しかしだからと言って、このお話運びは酷すぎる。戦闘が終わってお話が進むかと思うとまた戦闘になったり、各キャラの立ち位置や態度がよく分からないまま争う状態になったりと、お話が完全に戦闘に隷属している。しかも「戦闘メイン、お話はおまけ」と割り切っているならまだしも、今風に構成をこねくり回して「実は敵だった」「実は味方だった」「実は死んでた」「実は罠だった」を連発するから、長い戦闘シーンが何度も挟まることもあいまって、何が何だか分からなくなってくるのだ。しかも多数のオリジナルキャストにまんべんなく見せ場を用意した結果か、戦闘シーンがいちいち長く、今なにが争われているのかを見失いかけるレベルだ。九〇分の尺を使うなら、完全に戦闘に重点をおいてお話はシンプルにまとめるか、戦闘はほどほどに抑えてお話をしっかり語るか、どちらかだろう。今の構成では、お話を把握するのを放棄したくなる、というかぶっちゃけ退屈になる。
いきなり出てくる“あの人たち”の無茶苦茶さも、ここまでのお話を面白く語ってきた時にこそ「まあ最後くらいは子供向けサービスもね」と許せる無茶苦茶さなのに、全編サービスで無茶苦茶やった後に出てこられても、舌打ちしかない。しかもJの見せ場を奪っておいて、だぜ?

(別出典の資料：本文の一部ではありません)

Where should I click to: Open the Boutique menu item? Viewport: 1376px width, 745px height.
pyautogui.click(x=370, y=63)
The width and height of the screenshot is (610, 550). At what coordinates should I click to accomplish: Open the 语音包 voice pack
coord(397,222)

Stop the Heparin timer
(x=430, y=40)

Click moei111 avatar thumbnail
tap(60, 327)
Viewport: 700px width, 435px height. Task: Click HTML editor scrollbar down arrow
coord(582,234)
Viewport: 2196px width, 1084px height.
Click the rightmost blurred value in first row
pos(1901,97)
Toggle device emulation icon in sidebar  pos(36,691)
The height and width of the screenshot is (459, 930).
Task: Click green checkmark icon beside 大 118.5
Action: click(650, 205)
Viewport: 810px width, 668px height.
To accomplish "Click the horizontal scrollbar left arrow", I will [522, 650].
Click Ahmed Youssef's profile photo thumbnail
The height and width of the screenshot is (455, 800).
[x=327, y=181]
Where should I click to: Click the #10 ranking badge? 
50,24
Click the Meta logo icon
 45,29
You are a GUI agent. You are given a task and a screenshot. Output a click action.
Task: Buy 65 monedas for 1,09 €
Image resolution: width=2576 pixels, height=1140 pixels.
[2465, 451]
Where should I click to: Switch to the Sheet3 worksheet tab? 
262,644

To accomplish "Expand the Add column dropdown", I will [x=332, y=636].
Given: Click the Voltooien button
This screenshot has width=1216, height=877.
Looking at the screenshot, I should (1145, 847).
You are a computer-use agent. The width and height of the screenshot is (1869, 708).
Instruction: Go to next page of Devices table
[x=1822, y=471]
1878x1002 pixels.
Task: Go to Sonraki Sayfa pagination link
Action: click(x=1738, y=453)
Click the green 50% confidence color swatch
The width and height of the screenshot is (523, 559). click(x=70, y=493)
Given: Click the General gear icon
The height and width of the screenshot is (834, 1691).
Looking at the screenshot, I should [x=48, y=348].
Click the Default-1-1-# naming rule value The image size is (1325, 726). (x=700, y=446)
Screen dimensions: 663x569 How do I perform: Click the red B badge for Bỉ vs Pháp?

あとオリジナルキャストを用意するのはいいが、小悪党に堕した剣組とか、一瞬持っただけで捨てられるデネビックバスターとか、要所要所で「愛がないなあ」と感じられる扱いがあるのも事実。私は『剣』から平成ライダーに入ったので、橘さんが出たのには喜んだが、その後の扱いの酷さはちょっと擁護しきれない。

そんな感じで、子供層には楽しい映画だし、おっさん層が嬉しい場面も沢山あるから、見る価値がない映画とは言わない。ただまあ、オリジナルキャストとライダーアクションを楽しむための「ミュージックビデオ」と考えていた方が、ダメージは少ないと思う。

中盤でなんの前振りもなく登場する乾巧は、MCU版『シビル・ウォー』のホークアイを思い出す唐突っぷりで、燃えると共に笑った。